TO BE DONE:
**1)** According to the text on proxy research, what material do foraminifera use to build their shells?
**2)** Continue the text on proxy research from its final sentence.

SELECTED EXTRACT:
===
Proxy Research – A Window into Earth's Past

What is a proxy – and why do we need one?

The world around us is changing. Glaciers are retreating, sea levels are rising, and weather patterns are shifting in ways that affect all of us. Human activities are altering the composition of the atmosphere, and understanding how this connects to the changes we observe – and where it might lead – is one of the most pressing questions of our time.

Earth's climate has shifted before, under conditions not unlike those emerging today. If we could reconstruct those past episodes – how fast things changed, what forces drove them, how ice sheets and oceans responded – we would gain something invaluable: a longer perspective on what is possible.

But how do we read a past that left no written record? These are the questions at the heart of our work. And answering them requires looking further back in time than any thermometer or tide gauge ever could.

This is where proxies come in.

Marine organisms such as foraminifera – tiny single-celled creatures that build intricate shells of calcium carbonate – corals, algae, and shellfish record the conditions of the water in which they live as they grow. The chemistry of these structures carries information about the environment at the time of growth: temperature, acidity, circulation patterns, and more. We call these measurable signals proxies.

Preserved in shells and sediment cores, they allow us to reconstruct conditions across timescales no instrument record could ever reach – from decades to thousands and millions of years into the past.
===
SUPPLIED INFORMATION:
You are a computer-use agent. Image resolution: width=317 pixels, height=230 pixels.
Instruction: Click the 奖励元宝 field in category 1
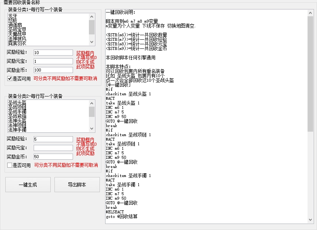[53, 61]
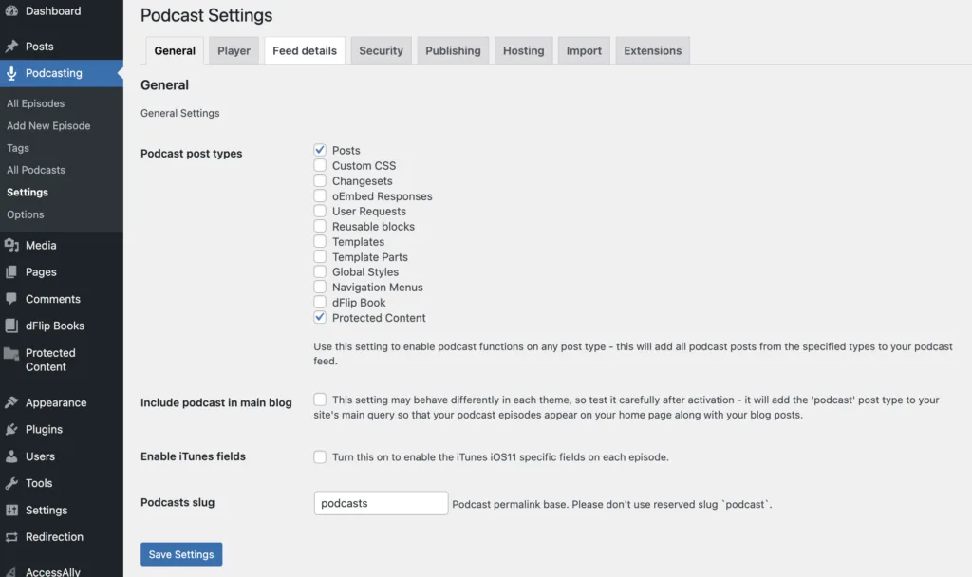972x577 pixels.
Task: Open the Hosting tab
Action: coord(523,50)
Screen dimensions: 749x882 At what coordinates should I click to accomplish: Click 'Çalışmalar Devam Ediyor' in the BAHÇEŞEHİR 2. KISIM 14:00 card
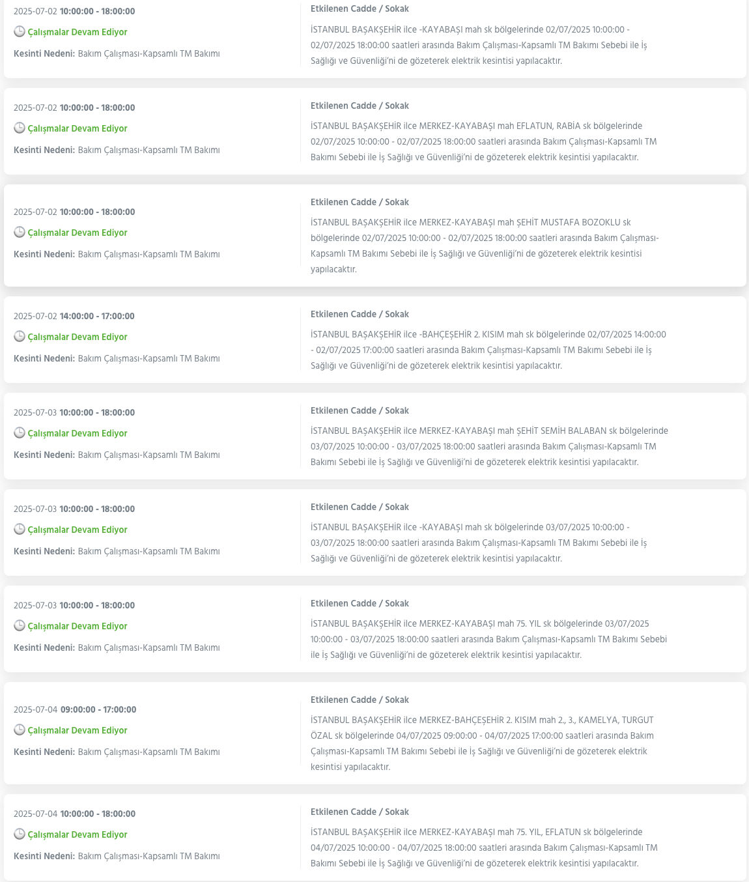pyautogui.click(x=78, y=337)
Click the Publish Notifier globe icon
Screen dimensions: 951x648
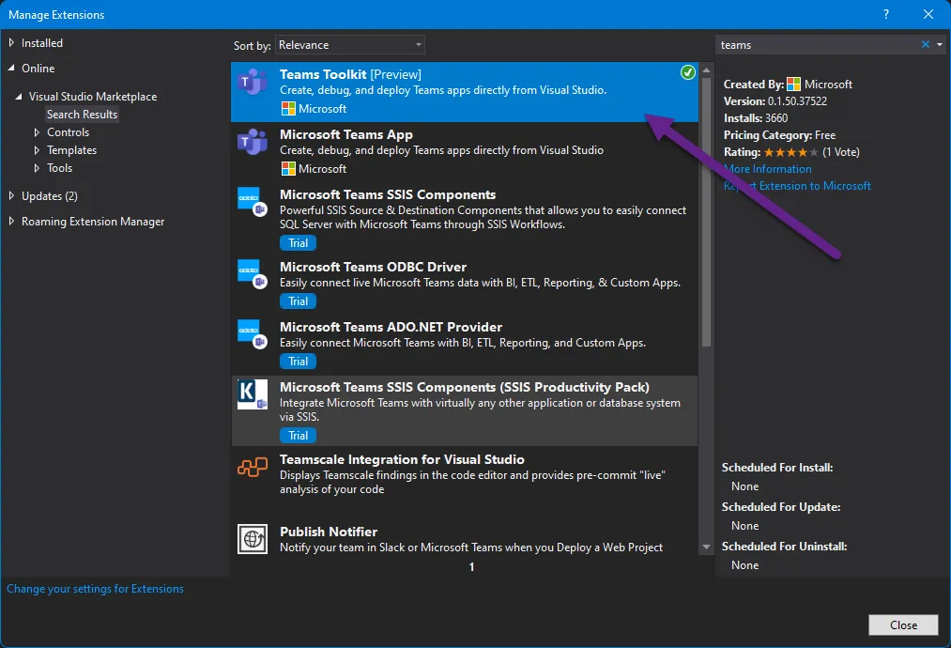(x=253, y=539)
===
ANSWER SET:
**1)** Calcium carbonate.

**2)**
To make this tangible: foraminifera live in the ocean, and when they die their shells sink to the seafloor and are buried in the sediment. By retrieving these sediments with a coring device – sometimes from thousands of metres water depth – we can bring these shells back to the surface and analyse their chemistry. The ratio of magnesium to calcium in foraminiferal calcite, for instance, is known to correlate with the temperature of the water in which the shell grew. Measure that ratio, and – simplified as this sounds – you have a window into ocean temperature at a moment in the past. Another example is the isotopic composition of boron, which reflects the pH of ancient seawater – a measure of ocean acidity that is closely linked to atmospheric CO₂ levels. These are just two of the signals we work with, each opening a different window into past conditions.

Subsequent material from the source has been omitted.